(Data extracted from a collection)
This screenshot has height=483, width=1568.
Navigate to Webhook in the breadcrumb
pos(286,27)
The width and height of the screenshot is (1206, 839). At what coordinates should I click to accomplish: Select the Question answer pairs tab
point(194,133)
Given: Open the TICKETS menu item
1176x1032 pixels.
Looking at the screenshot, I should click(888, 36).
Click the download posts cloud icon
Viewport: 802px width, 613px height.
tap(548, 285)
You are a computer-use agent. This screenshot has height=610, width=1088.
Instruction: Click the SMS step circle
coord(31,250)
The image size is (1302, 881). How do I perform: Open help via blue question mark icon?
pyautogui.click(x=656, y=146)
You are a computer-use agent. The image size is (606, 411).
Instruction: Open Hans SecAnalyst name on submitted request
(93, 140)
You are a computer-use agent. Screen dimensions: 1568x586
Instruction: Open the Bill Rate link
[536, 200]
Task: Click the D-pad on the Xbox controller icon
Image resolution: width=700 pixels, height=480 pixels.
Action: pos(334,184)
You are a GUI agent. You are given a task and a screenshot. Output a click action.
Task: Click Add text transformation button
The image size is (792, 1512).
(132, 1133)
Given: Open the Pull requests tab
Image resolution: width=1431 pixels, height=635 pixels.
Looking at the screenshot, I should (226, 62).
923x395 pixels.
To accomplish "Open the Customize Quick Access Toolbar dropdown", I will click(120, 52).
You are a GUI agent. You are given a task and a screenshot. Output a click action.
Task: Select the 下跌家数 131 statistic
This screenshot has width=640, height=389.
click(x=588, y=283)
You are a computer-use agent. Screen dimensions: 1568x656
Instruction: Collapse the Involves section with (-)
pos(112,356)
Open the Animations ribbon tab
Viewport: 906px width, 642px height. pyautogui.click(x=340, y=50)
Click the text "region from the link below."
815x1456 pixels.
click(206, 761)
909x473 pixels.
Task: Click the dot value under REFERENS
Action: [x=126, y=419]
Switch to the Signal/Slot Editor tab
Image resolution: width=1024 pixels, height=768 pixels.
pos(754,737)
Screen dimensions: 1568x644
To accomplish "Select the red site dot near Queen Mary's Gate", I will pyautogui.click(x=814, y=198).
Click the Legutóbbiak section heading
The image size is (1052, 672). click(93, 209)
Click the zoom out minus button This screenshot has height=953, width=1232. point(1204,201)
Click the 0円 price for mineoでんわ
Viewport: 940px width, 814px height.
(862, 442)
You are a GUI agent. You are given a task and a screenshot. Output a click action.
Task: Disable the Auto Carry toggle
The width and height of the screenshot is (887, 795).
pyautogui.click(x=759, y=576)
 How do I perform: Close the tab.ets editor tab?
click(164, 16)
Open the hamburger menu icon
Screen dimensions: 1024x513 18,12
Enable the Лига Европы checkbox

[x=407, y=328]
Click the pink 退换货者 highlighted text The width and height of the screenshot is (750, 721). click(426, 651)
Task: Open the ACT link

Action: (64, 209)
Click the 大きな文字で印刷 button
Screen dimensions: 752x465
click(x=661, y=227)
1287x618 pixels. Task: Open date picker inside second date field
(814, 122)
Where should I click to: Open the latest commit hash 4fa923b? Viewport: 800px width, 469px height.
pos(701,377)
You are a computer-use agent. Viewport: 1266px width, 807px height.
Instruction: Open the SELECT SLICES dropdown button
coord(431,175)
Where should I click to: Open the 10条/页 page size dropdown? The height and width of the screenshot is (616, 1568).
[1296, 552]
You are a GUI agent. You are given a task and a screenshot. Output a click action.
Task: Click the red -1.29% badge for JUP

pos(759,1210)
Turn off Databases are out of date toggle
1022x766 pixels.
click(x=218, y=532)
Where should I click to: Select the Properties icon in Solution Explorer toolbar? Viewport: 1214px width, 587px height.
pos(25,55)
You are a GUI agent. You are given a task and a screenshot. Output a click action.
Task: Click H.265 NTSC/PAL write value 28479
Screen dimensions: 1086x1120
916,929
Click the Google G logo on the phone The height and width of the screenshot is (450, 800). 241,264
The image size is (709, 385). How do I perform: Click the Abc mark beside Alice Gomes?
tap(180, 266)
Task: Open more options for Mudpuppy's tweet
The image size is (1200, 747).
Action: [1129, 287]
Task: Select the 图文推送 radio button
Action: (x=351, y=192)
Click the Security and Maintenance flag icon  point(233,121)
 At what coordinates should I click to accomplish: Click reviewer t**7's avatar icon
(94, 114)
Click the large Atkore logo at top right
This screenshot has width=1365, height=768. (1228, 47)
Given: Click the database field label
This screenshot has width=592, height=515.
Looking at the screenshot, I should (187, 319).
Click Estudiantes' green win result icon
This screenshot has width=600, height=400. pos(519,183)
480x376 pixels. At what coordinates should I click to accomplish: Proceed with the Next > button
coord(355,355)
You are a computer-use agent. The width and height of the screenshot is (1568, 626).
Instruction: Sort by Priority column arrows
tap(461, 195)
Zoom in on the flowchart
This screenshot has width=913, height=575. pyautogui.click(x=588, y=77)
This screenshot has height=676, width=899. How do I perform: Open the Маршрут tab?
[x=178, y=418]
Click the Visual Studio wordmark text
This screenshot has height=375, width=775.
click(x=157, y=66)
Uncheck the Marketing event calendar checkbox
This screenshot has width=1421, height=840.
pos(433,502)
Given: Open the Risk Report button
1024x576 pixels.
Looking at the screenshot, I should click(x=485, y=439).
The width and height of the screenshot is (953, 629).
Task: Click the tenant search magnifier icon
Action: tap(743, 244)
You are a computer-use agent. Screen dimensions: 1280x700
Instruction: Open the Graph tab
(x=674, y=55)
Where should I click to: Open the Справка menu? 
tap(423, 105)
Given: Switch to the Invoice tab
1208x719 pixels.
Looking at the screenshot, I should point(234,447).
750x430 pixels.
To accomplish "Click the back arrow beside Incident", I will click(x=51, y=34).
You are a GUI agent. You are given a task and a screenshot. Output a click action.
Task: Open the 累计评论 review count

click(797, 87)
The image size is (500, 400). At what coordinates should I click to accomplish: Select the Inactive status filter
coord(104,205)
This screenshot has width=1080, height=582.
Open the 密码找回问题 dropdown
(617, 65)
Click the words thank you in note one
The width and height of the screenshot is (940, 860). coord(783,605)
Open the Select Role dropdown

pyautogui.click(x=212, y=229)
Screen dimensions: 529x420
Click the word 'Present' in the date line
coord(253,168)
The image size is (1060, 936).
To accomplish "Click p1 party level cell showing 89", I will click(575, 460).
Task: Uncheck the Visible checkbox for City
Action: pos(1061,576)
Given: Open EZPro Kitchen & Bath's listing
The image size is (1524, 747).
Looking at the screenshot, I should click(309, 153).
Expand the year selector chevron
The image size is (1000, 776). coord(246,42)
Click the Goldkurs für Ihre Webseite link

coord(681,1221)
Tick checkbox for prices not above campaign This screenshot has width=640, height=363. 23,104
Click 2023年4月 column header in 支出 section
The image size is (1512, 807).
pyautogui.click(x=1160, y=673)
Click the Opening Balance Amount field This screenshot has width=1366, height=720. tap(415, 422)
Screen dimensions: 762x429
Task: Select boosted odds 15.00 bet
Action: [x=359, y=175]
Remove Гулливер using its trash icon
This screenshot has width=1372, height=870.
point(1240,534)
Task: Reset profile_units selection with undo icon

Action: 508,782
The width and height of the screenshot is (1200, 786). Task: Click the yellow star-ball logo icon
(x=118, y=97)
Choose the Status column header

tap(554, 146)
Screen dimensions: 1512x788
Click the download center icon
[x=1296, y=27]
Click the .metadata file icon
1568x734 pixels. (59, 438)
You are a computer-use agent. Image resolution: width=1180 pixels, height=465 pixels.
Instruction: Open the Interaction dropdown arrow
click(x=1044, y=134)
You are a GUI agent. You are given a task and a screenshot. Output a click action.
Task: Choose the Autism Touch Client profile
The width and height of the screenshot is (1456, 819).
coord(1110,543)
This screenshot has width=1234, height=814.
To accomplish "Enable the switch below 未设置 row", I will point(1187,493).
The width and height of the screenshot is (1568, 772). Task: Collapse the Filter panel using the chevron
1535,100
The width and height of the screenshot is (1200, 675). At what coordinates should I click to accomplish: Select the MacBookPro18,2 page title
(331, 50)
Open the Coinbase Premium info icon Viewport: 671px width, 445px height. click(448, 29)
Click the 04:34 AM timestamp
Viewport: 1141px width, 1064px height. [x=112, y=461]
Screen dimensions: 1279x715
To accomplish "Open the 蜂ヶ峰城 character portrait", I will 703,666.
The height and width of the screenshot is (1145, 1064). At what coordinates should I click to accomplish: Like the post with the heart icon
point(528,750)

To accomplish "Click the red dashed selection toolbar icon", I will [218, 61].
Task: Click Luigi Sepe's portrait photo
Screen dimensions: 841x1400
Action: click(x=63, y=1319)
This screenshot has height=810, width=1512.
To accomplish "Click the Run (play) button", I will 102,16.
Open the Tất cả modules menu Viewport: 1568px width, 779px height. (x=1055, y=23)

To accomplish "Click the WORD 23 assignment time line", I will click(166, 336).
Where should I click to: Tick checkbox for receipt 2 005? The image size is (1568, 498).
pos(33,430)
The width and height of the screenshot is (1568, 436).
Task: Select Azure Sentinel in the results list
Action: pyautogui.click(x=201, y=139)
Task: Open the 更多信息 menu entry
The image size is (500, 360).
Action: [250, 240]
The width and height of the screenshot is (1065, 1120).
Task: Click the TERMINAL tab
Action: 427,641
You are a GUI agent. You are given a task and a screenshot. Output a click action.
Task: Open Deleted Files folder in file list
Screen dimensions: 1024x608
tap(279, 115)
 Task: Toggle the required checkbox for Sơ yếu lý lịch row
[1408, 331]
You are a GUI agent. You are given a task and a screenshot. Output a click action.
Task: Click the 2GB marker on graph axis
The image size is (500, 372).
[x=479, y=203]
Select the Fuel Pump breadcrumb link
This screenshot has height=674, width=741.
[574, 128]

** WHAT NEEDS TO BE DONE **
Going back to the entries above, set down exactly the lines that begin at the one with "Navigate to Webhook in the breadcrumb" and end at the one with "923x395 pixels.", both included, and nothing else.

** OUTPUT BELOW **
Navigate to Webhook in the breadcrumb
pos(286,27)
The width and height of the screenshot is (1206, 839). At what coordinates should I click to accomplish: Select the Question answer pairs tab
point(194,133)
Given: Open the TICKETS menu item
1176x1032 pixels.
Looking at the screenshot, I should click(888, 36).
Click the download posts cloud icon
Viewport: 802px width, 613px height.
tap(548, 285)
You are a computer-use agent. This screenshot has height=610, width=1088.
Instruction: Click the SMS step circle
coord(31,250)
The image size is (1302, 881). How do I perform: Open help via blue question mark icon?
pyautogui.click(x=656, y=146)
You are a computer-use agent. The image size is (606, 411).
Instruction: Open Hans SecAnalyst name on submitted request
(93, 140)
You are a computer-use agent. Screen dimensions: 1568x586
Instruction: Open the Bill Rate link
[536, 200]
Task: Click the D-pad on the Xbox controller icon
Image resolution: width=700 pixels, height=480 pixels.
Action: pos(334,184)
You are a GUI agent. You are given a task and a screenshot. Output a click action.
Task: Click Add text transformation button
The image size is (792, 1512).
(132, 1133)
Given: Open the Pull requests tab
Image resolution: width=1431 pixels, height=635 pixels.
Looking at the screenshot, I should (226, 62).
923x395 pixels.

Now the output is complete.